Part 2: Linear Algebra and CPU Optimizations

In Part 2, we shift to a new data model: tensors manipulated via linear algebra operators, with General Matrix Multiplication (GEMM) as our central case study. Our performance model also grows more complex in several ways: we now account for computation (not just data movement), the granularity shrinks from I/O pages to CPU cache lines, and the memory hierarchy deepens from a simple Disk↔DRAM model to DRAM↔L3↔L2↔L1↔Registers.

Learning Objectives:

  • Model data as tensors (vectors, matrices, higher-order arrays) and express computations as linear algebra operations
  • Understand the CPU memory hierarchy: registers, L1/L2/L3 caches, and main memory
  • Construct performance models using arithmetic intensity and the roofline model to predict whether a workload is memory-bound or compute-bound
  • Identify the key factors that limit performance—locality, pipeline stalls, and instruction-level parallelism—and apply classical optimization techniques to address them
  • Use GEMM as a case study to connect these principles to practice: loop tiling, SIMD vectorization, and register blocking, etc.
  • Hands-on Exercise: Implement optimized GEMM and measure performance against theoretical peak

Lecture 5: Data Model — Tensors and Linear Algebra

Lecture 6: Performance Model — CPU Caches, Arithmetic Intensity, and Roofline

Lecture 7: GEMM 1

Lecture 8: GEMM 2

Lecture 9: GEMM 3

Hands-on Exercise 2: Optimizing GEMM on CPUs

In this exercise, we will implement increasingly optimized versions of matrix multiplication and measure their performance against the CPU’s theoretical peak:

  • We are given square matrices of varying sizes (e.g., 128×128 to 2048×2048)
  • Target machine: modern x86-64 CPU with known cache sizes and SIMD width
  • We will implement naive, blocked, and vectorized GEMM variants, measuring cache misses, arithmetic intensity, and GFLOPS to validate our roofline predictions

Part 3: LLM Inference and GPU Optimizations

In Part 3, we turn to a data model where information is tokenized and knowledge emerges from next-token prediction, with neural networks as the computational operators.
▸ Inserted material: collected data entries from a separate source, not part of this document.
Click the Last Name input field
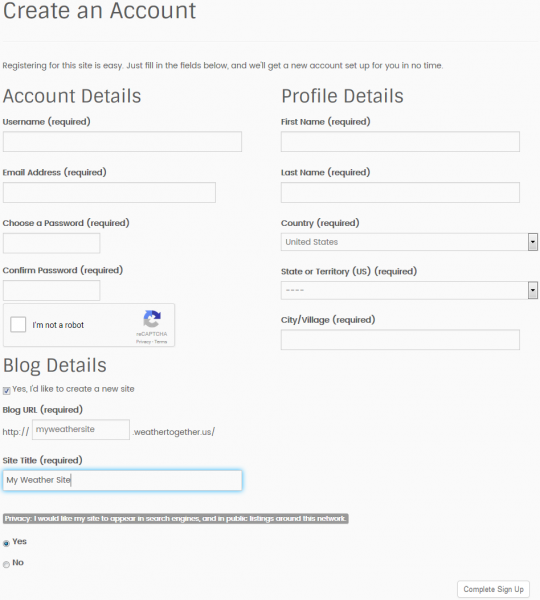Viewport: 540px width, 600px height. point(400,192)
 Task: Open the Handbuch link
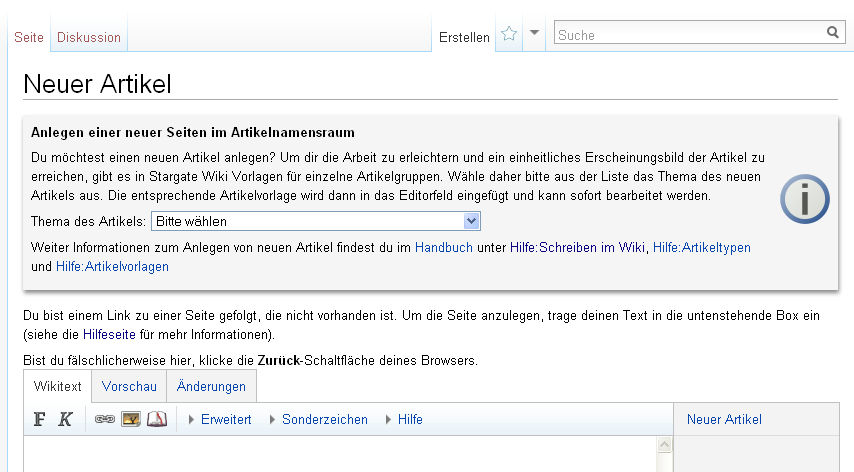[443, 247]
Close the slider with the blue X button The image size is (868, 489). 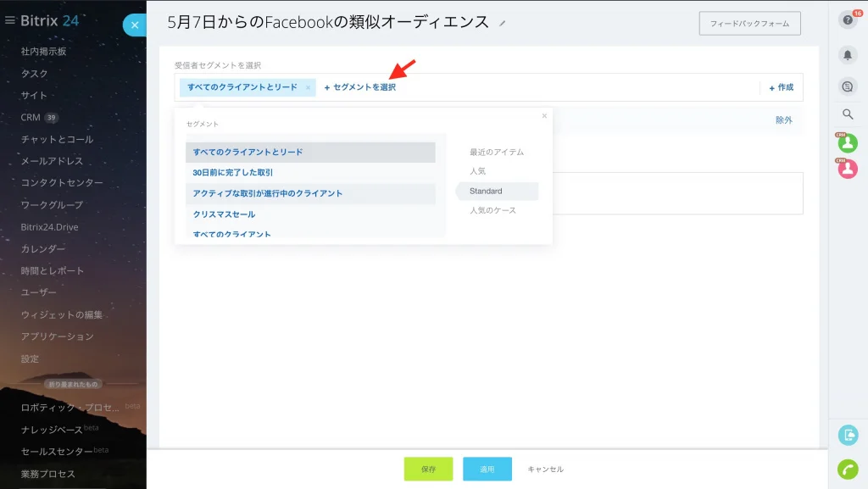(135, 25)
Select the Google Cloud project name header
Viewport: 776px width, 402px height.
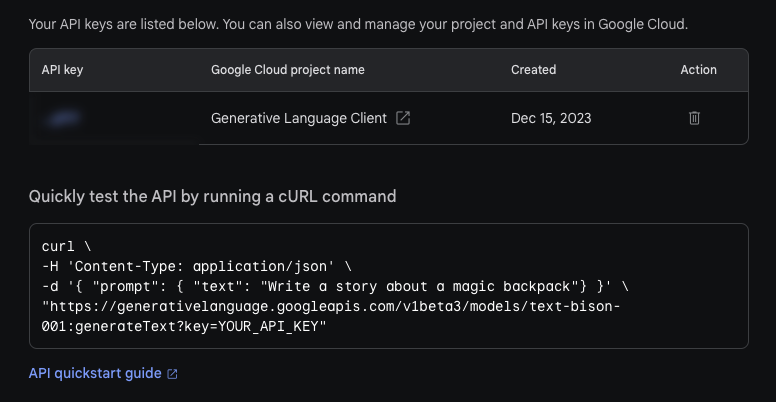pos(287,70)
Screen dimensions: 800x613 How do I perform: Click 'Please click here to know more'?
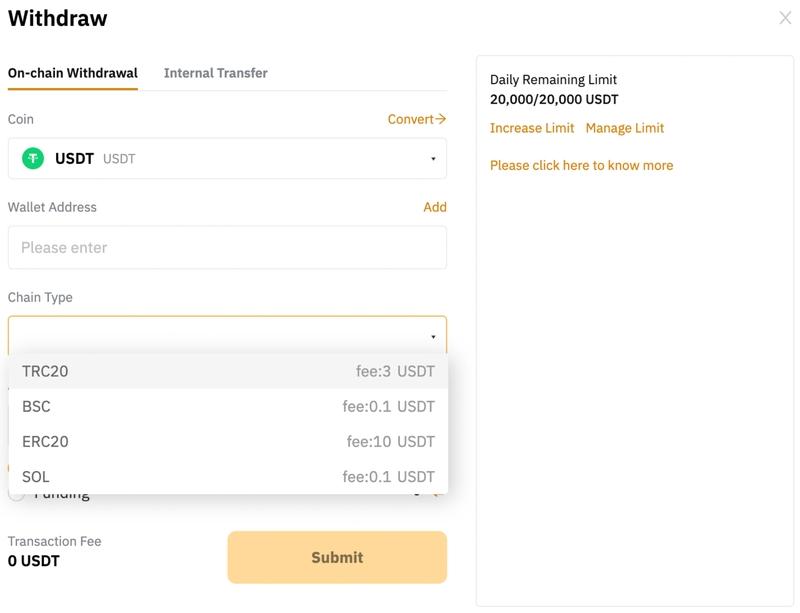581,165
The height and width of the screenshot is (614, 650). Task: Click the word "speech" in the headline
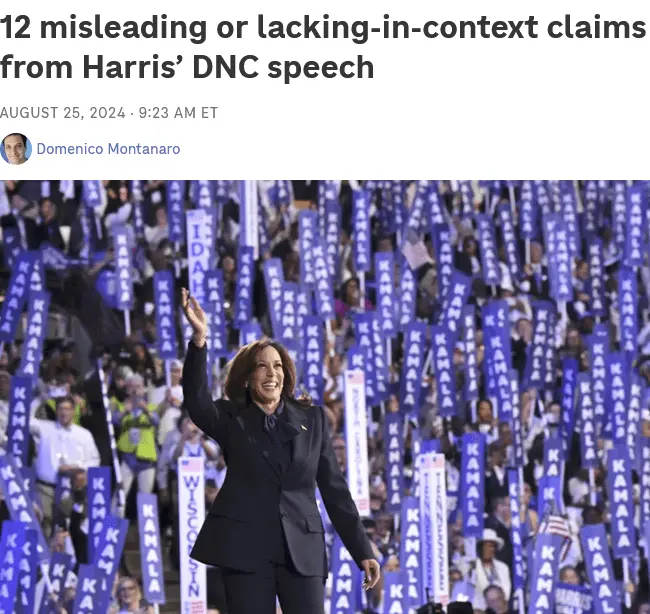point(321,68)
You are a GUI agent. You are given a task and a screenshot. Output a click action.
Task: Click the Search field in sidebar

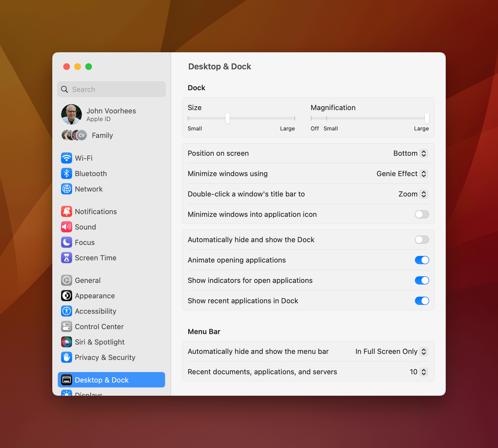111,89
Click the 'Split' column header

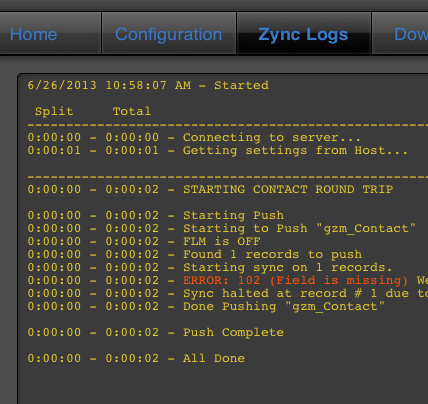[54, 111]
We also introduce a performance model at GPU-scale: massively parallel execution across thousands of threads.

Learning Objectives:

  • Understand LLMs from a dataflow perspective
  • Understand the GPU execution model—threads, warps, blocks, and grids—and its performance characteristics: global memory bandwidth, shared memory, occupancy, and latency hiding
  • Revisit locality, arithmetic intensity, and the roofline model in the context of GPUs
  • Understand the principles underpinning GPU performance optimizations
  • Analyze and optimize key LLM inference operations
  • Hands-on Exercise: Implement and optimize several GPU kernels on GPU with tilelang, comparing to cuBLAS

Lecture 11: Generative Data Model — Tokens and Transformers

Lecture 12: Performance Model 1

Lecture 13: Performance Model 2

Lecture 14: Tile-Based Programming Model

Lecture 15: Kernel: GEMM

Lecture 16: Kernel: Attention — Beyond GEMM

Lecture 17: Inference Systems — Beyond Kernels

Hands-on Exercise 3: Optimizing GEMM on GPUs

In this exercise, we will implement matrix multiplication kernels on modern GPUs using tilelang:

  • We are given square matrices of varying sizes on a modern NVIDIA GPU with known compute capability and memory bandwidth
  • We will implement progressively optimized GEMM variants
  • We will measure GFLOPS and memory throughput, comparing our implementations to cuBLAS and validating against the GPU roofline model

Part 4: Finale

Lecture 18: Data Systems — The Last Ten Years and the Next Ten

In this closing lecture, I’d like to share some personal reflections as one perspective shaped by a decade of watching this field evolve.